This is a very nice step What I appreciate most is that it’s a stable language model. It “understands” what you are trying to say and ask. It can even “understand” very specific/niche issues (though it often can’t solve them).
Without reading much of the previous comments, I will agree with the last one by @PiercedMissile, the model seems a bit too agreeable, and in my opinion that’s not something you’d want from a tool like this - you’re going to it as an authoritative source. That also makes me wonder about my statement regarding niche issues - perhaps the reason why it often can’t solve them is in fact because it doesn’t “understand” them well enough, but is rather only parroting your observations back to you, because of it’s agreeableness, making it seem like it “understands” what you’re talking about more than it actually does.
Why I came to comment initially is this: The tool references deprecated things (Instances, properties, methods, etc.) way too often. As an example, in the last few messages it referenced BasePart.Velocity
, Instance.new("BodyVelocity")
and Instance.new("BodyForce")
. When confronted about it, it corrects itself, but I don’t see a good reason why we should need to take this extra step in the long-run.
Another thing it does (less frequently) is make up methods, such as CFrame:ToQuaternion()
. Again, when confronted about it, it corrects itself, and will even provide a custom function (such as toQuaternion(cFrame)
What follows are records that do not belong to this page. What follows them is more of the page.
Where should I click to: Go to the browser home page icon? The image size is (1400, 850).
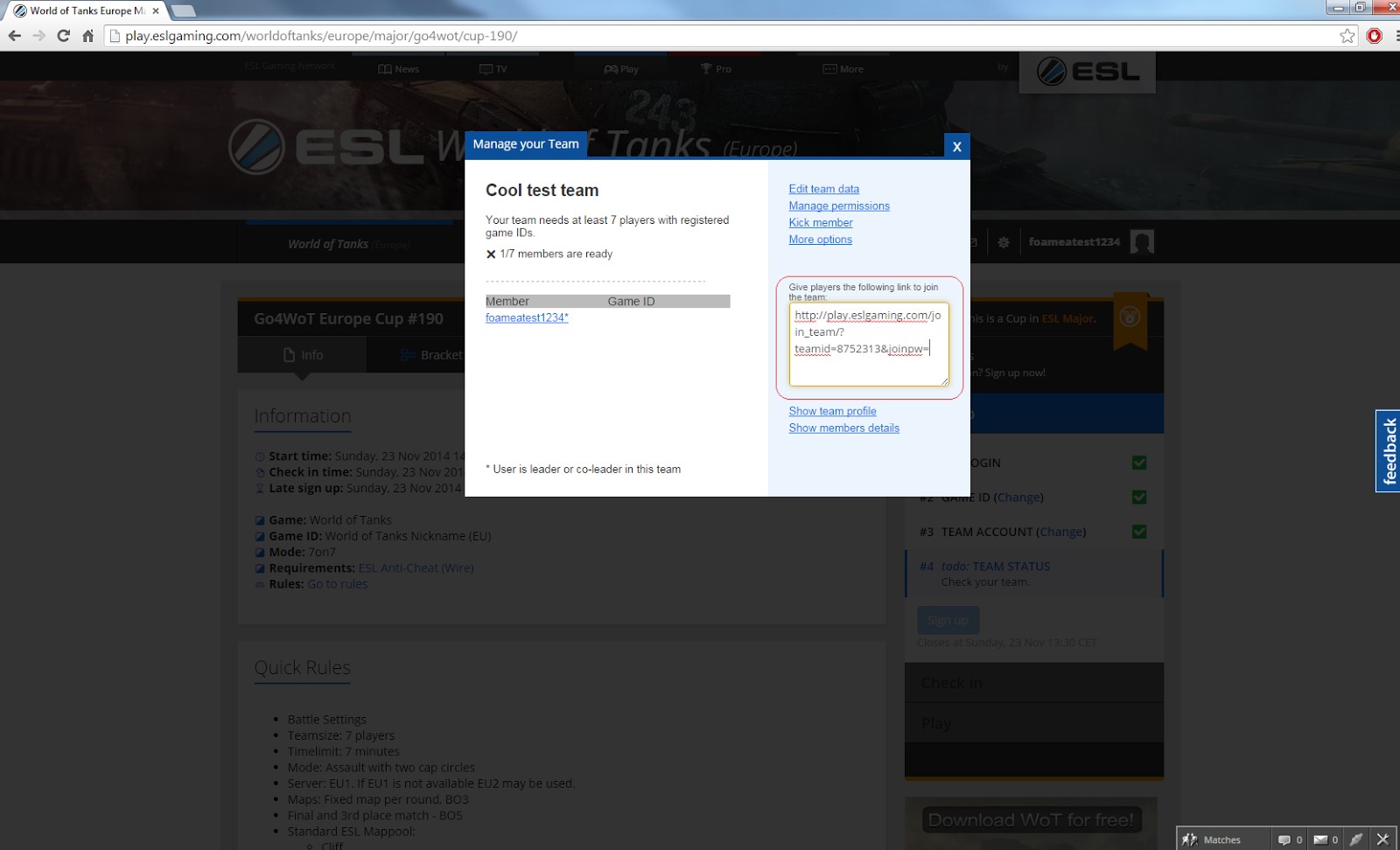[x=88, y=36]
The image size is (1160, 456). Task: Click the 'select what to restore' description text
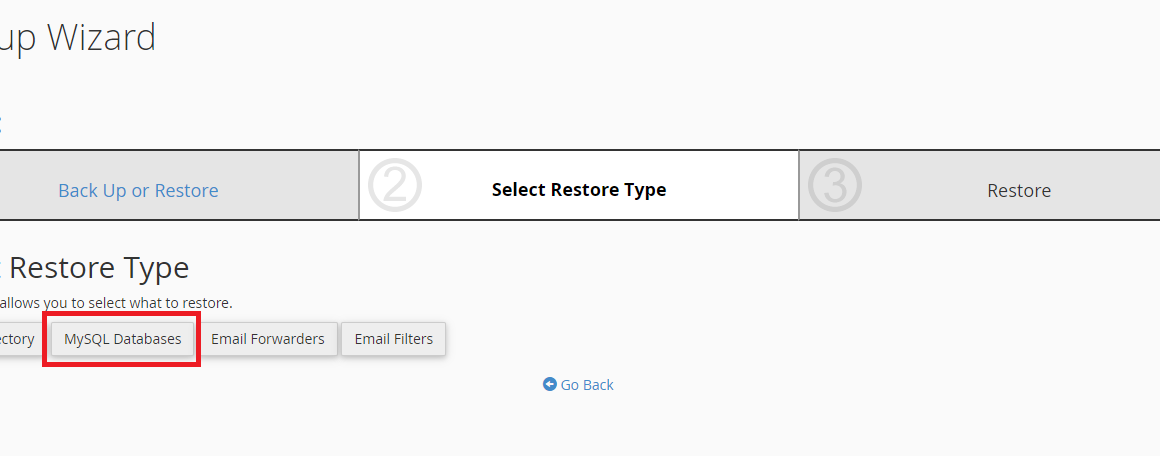click(116, 303)

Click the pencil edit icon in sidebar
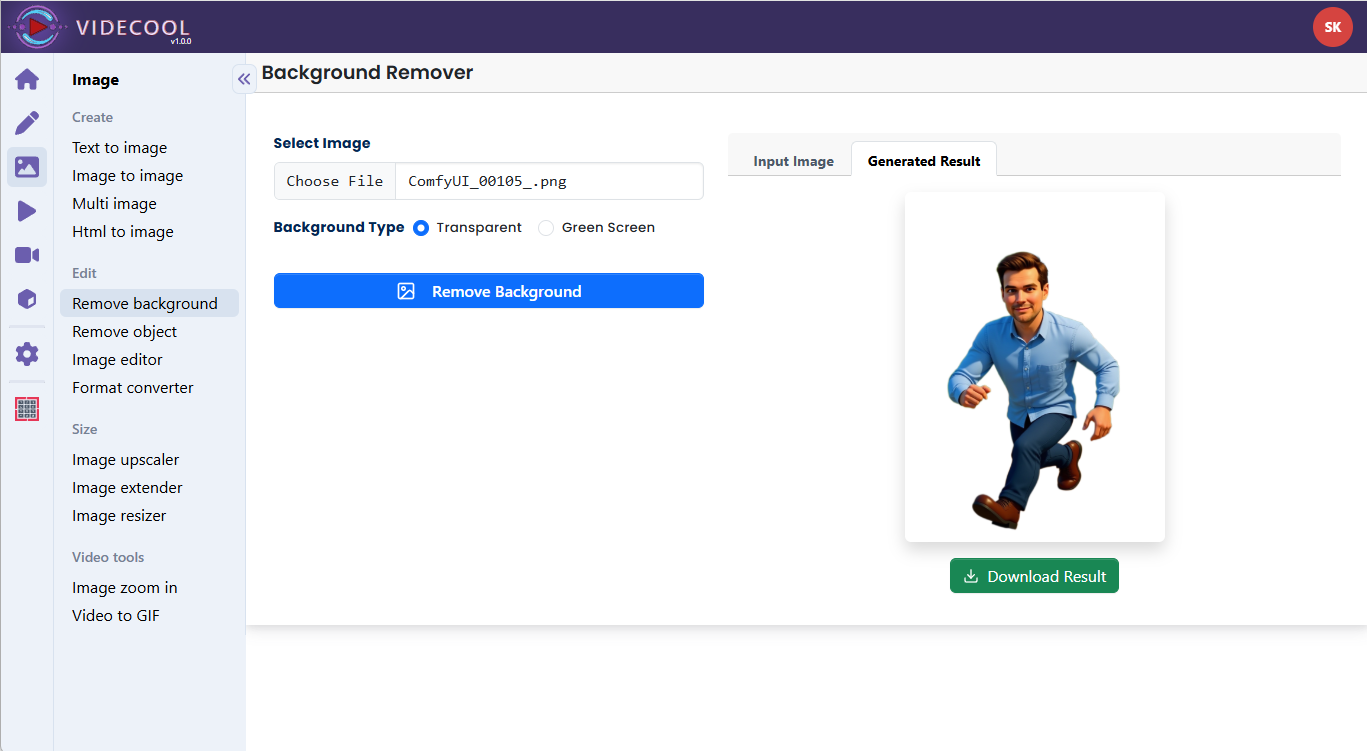pyautogui.click(x=27, y=123)
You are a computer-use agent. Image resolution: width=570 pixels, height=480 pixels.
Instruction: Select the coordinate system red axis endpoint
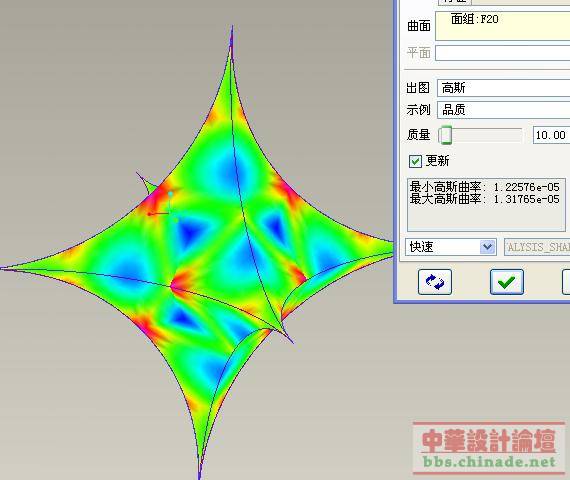pyautogui.click(x=149, y=214)
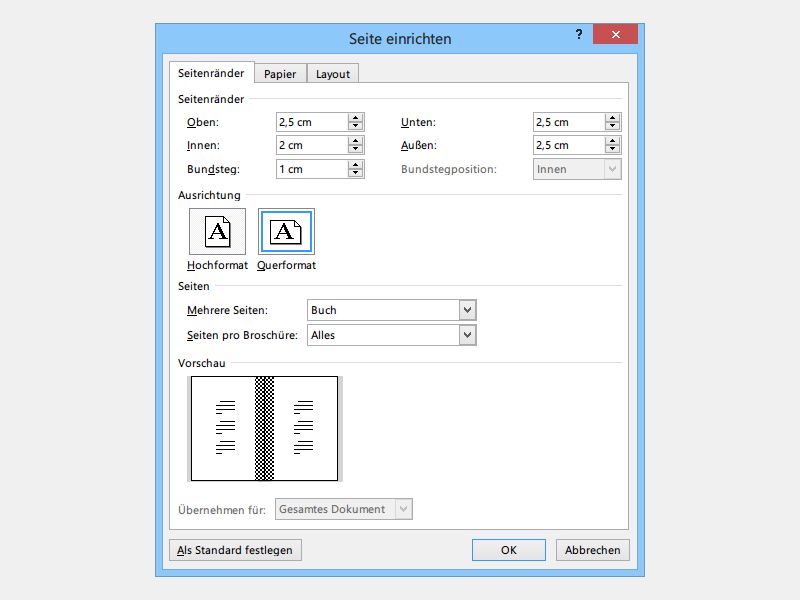Viewport: 800px width, 600px height.
Task: Increase the Bundsteg value using its spinner
Action: (x=355, y=164)
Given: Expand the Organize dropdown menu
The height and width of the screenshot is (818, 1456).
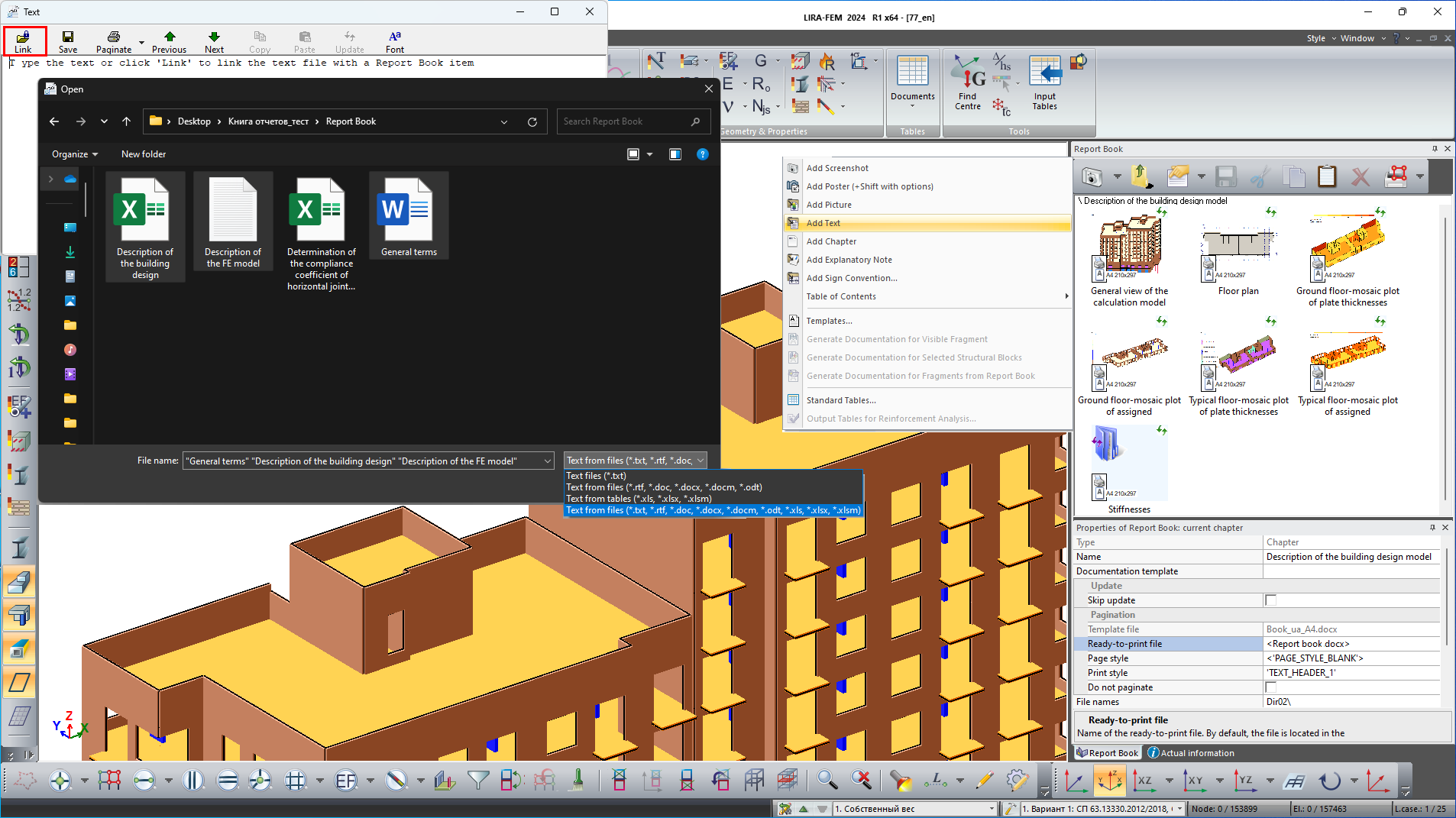Looking at the screenshot, I should (x=75, y=154).
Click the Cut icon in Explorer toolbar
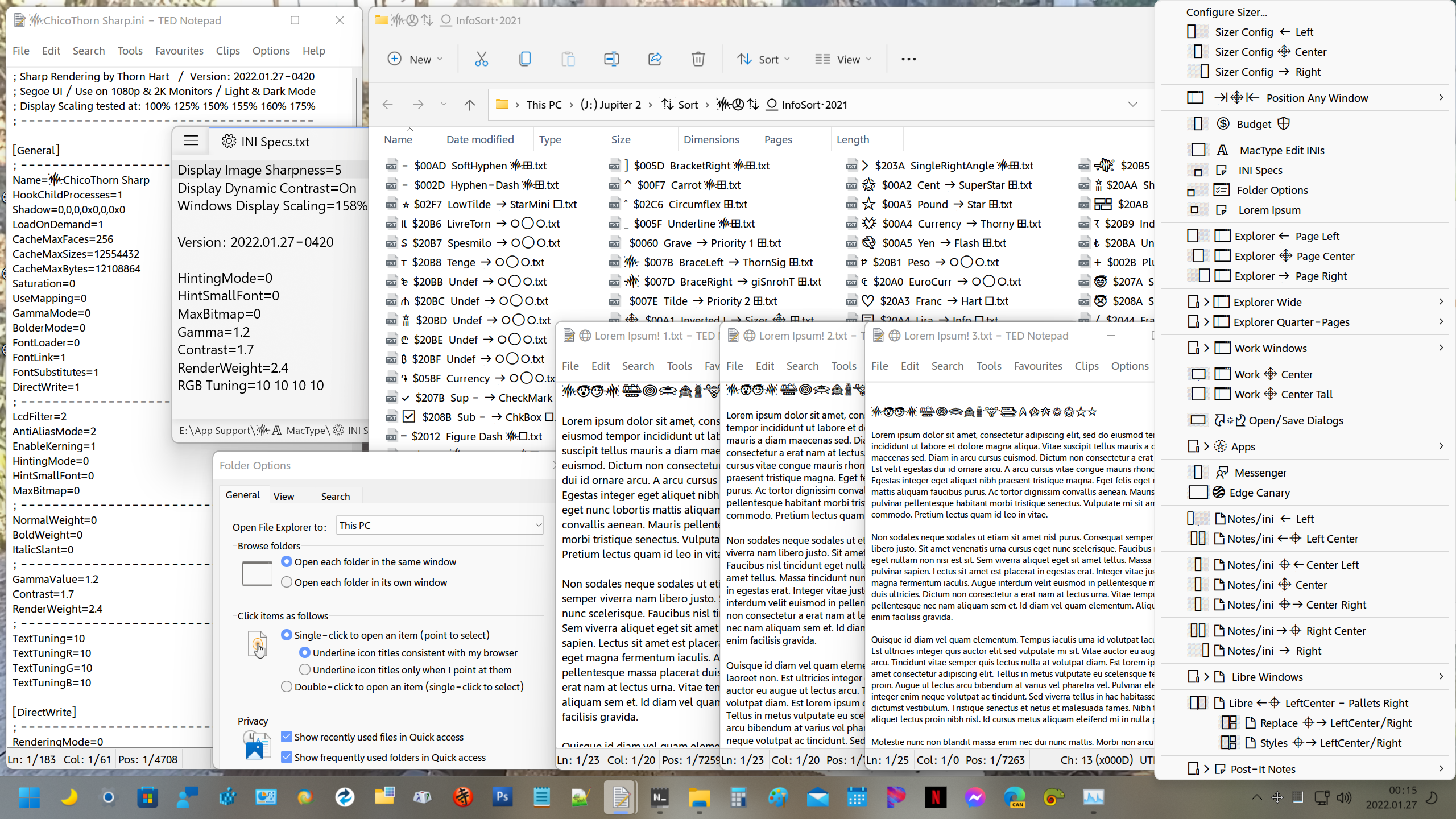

) if asked, but I don’t see why it should confuse users by making up methods in the first place, when it could output something like this instead:
local qX, qY, qZ, qW = toQuaternion(someCFrame) -- your custom function
Alternatively, it could always automatically generate such custom functions. I don’t feel strongly about that (as long as it’s capable of generating it when asked), but that’s the direction I lean towards.